Thinking it might be okay to feel this all encompassing ‘okayness’ with you, as long as it may last, allowed me some leverage in tapping into my reserve energy. I had a feeling I would need this very soon. Still somewhat in the midst of crawling out of this earthly tomb over here. I kept my eyes fixed, my heart open and all future chances and possibilities mutable. Much like the wind, they would pass me by, always coming again. I know you’re scared. “It probably sounds weird.” Truly, it is. I enjoyed the irrelevance in the end.

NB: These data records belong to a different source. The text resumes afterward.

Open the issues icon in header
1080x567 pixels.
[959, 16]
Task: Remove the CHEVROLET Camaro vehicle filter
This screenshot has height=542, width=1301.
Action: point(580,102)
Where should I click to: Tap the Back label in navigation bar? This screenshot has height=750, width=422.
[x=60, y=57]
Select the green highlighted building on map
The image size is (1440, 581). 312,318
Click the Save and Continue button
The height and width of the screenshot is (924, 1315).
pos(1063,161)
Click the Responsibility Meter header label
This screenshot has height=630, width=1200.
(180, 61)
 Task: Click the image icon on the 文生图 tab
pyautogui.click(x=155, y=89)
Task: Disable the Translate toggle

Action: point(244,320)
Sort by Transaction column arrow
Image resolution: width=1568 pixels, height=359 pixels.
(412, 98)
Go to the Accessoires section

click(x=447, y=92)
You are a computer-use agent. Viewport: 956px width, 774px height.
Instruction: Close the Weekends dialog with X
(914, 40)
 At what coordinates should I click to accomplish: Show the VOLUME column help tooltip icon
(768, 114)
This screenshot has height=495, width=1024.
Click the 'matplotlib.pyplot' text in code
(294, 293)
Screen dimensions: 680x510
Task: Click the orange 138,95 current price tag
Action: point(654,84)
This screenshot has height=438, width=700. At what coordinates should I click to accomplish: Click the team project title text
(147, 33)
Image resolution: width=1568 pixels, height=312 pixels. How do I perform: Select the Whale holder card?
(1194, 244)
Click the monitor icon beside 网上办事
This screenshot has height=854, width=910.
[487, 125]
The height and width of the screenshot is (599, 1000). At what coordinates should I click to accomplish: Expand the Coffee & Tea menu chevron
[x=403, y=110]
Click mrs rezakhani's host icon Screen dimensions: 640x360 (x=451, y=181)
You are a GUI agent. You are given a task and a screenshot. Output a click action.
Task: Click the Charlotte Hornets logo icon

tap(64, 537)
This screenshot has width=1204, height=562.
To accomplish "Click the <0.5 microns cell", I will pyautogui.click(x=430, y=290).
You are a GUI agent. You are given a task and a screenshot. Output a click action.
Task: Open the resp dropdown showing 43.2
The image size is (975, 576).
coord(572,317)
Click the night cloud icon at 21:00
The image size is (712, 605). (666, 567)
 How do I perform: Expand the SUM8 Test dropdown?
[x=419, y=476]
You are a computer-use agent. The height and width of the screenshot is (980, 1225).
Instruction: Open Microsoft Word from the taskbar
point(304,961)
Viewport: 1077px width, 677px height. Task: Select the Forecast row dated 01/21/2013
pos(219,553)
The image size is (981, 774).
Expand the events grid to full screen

Maybe you were something new to me, then. Meanwhile you’ve become my very best friend. Twin flames making an eternal amends. Still driving me mad with shady dealings and shitty friends, but I can’t really be too upset. It doesn’t seem to stop the loneliness crept however silently into each leave of absence. Taking the back roads to a late lunch. “Back to the labs, it seems.” We have to test much. Please refer to the Treatise, guestbook. In which you feverishly inscribed, a factful rendition of the Twelve Tribes. In remembrance of once brighter days with newly beaten down luck. And I couldn’t help but give a fuck. From back pay to your little white truck. As life permitted, you were chosen most of all. And I’m thinking back now it must have been around the time you went awal. You’re still picking me up when I fall and with you I’m wondering how I can remember it all.